Article

Content designers learn the rules to break the rules

An icon-style illustration of a sheet of paper being torn in half, representing the rulebook being torn up.

Learn the rules, then learn how to break them – a lot of people in a lot of professions have talked about that concept over the years.

It appears in books, oral histories, and 90s TV medical dramas. And the quote is often attributed to different writers and artists online, probably inaccurately.

Content designers know the rules of grammar, and other parts of speech, like verbs and conjunctions. But you’ll rarely hear us talking about them. We’re more likely to talk about why we’re breaking them. 

For example, if we’re designing in English, it’s important to understand the difference between the simple present tense and the continuous present tense. 

It’s even more important to understand the difference in meaning between continuous present tense in (for example) Indian English versus German English. 

It’s more important still to understand how widely understood, or misunderstood, a part of speech is, depending on:

  • a person's level of stress
  • their progress in learning a language
  • the place and time where a person learned the language
  • the domains (like home, work) in which people use the language
  • what the person is trying to achieve 

Knowing all those conflicting rules helps us decide which rules to break, and how.

So does the insight we gain from research.

We often give a prototype to a person who will use it, and learn that the word we thought everyone would understand is confusing or opaque. So we start again, with different words in different places, until it works.

The more experienced we are, and the more diverse our design team, the more quickly we’ll get to a design that works.

We break rules because understandability is more important than correctness. If people don’t understand our design, the design becomes useless or damaging.

I’ve often chosen to use simple tenses (she did, he went, they thought…) in place of a continuous or perfect tense (she has been doing, he was going, they have been thinking…).

I’ve made that choice because, although the continuous or perfect tense tells a more complete and specific story, the simple tense gives enough information for the task at hand, and is more understandable for more people.

And we choose not to use language that is correct and common, but which we know is less clear.

For example, the NHS Style guide tells designers not to use negative contractions, like ‘don’t’. Instead, NHS designers use ‘do not’, based on evidence that people find ‘do not’ clearer and more emphatic than ‘don’t’.

Standard language varieties

We also like to break the rules of standard language varieties.

A standard language variety is the version of a language that is in the dictionary. It’s often, but not always, used in government.

It usually has overt status, which means it’s openly acknowledged as something to admire and aspire to. Doors to the most powerful places in society tend to open for people who use it. 

Non-standard varieties open a different set of doors.

They are not associated with the most powerful people in society, but they signal that the speakers are part of a community, with covert power.

And that membership often signals that they are trustworthy, or have a shared understanding with others in the group.

Standardised language is rarely the language people use. In fact, it’s unlikely that anyone has ever used a single language variety exclusively.

Most of us code switch between different languages or different varieties of the same language, depending on where we are, who we’re talking to, and what we want to achieve.

And, as groups who use non-standard varieties become more powerful, that language takes on new meaning. 

Style guides are often based on a single, standard language variety. For example, the Economist style guide is based on Standard British English. That helps with consistency, which makes written language much easier to understand. 

Style guides that put understandability first, like the Government Digital Service (GDS) or NHS style guides, use a blend of language varieties.

They make evidence-based decisions first. They also build in space for designers to decide, based on evidence, when to break the rules.

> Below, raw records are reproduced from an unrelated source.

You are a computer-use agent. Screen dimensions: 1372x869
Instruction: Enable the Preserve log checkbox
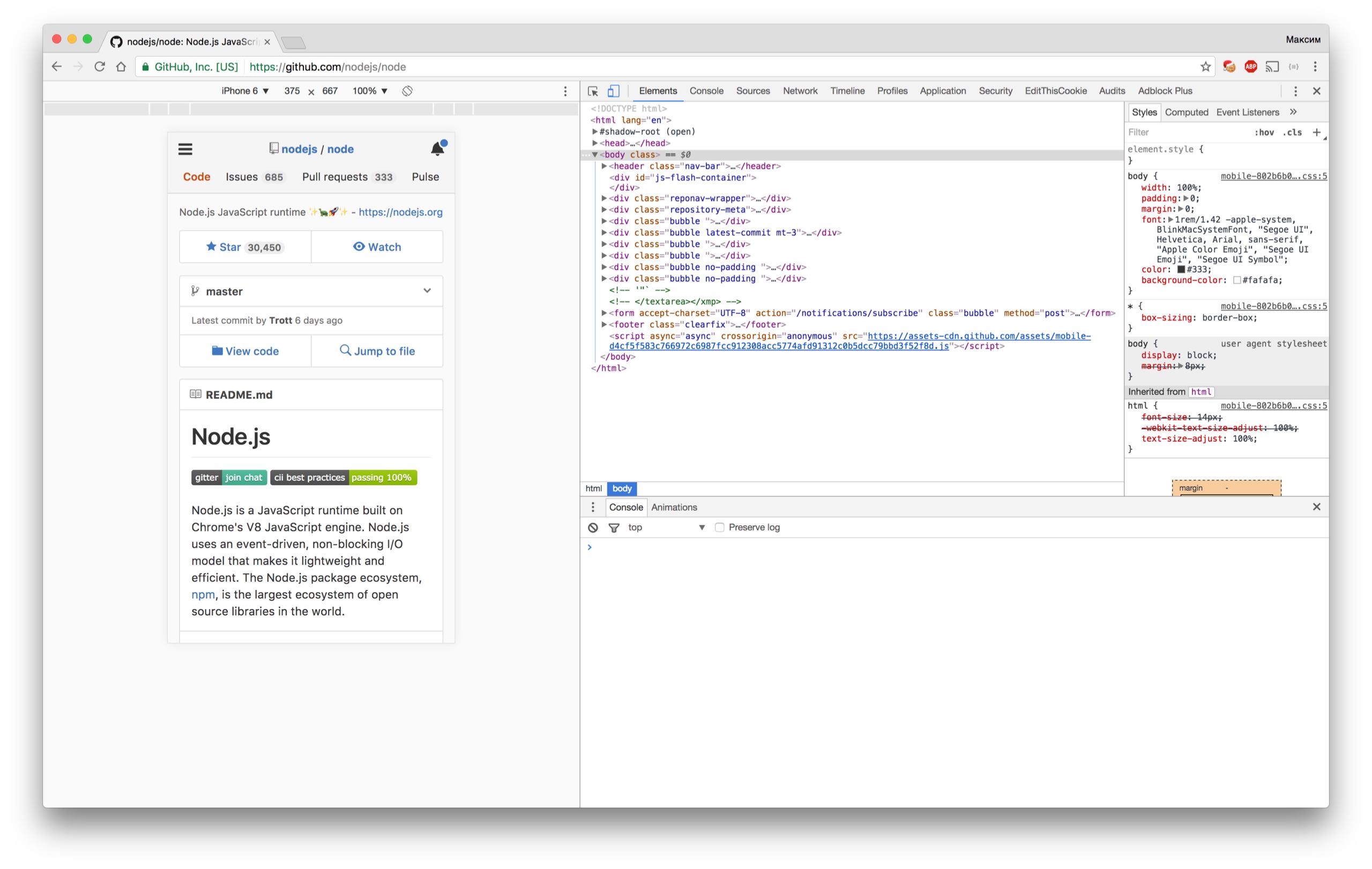pyautogui.click(x=720, y=528)
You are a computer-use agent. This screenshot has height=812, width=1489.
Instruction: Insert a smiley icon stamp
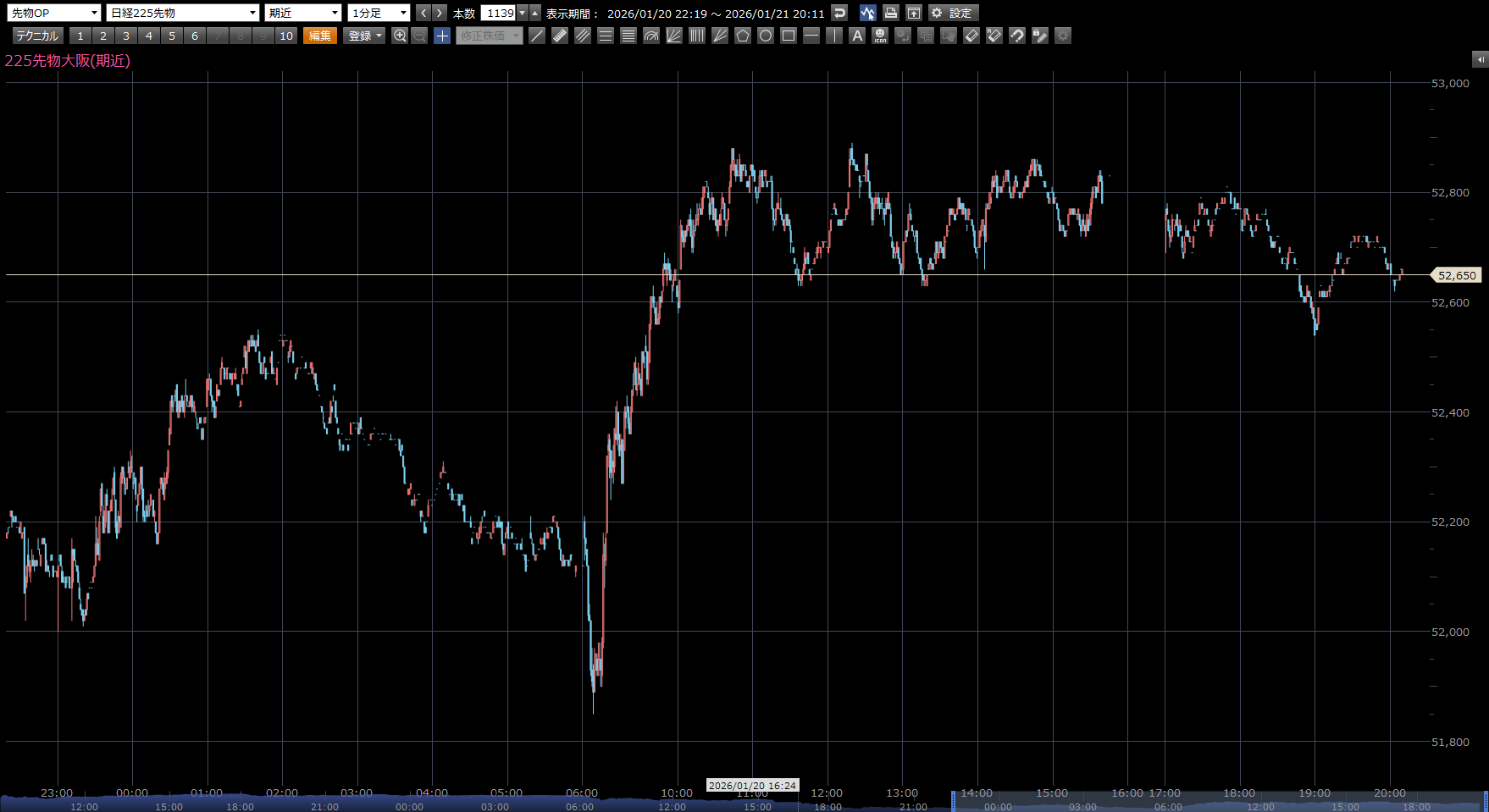(880, 36)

People feel emotional about language

People have a deep, often uninterrogated, connection to language. That’s not surprising. It’s a matter of survival – not just our ability to exchange information, but our ability to signal which social group we do (and do not) belong to. 

Over my career, I’ve seen extreme reactions by other professionals to linguistic rule-breaking - including shouting, insults, and on one occasion, a smashed computer monitor.

It’s an awkward reality that people who know the least about language sometimes think they know the most.

It’s also a reality that language is constantly changing, and that one person’s plain language is meaningless to someone else. 

But a content designer’s goal is always understandability.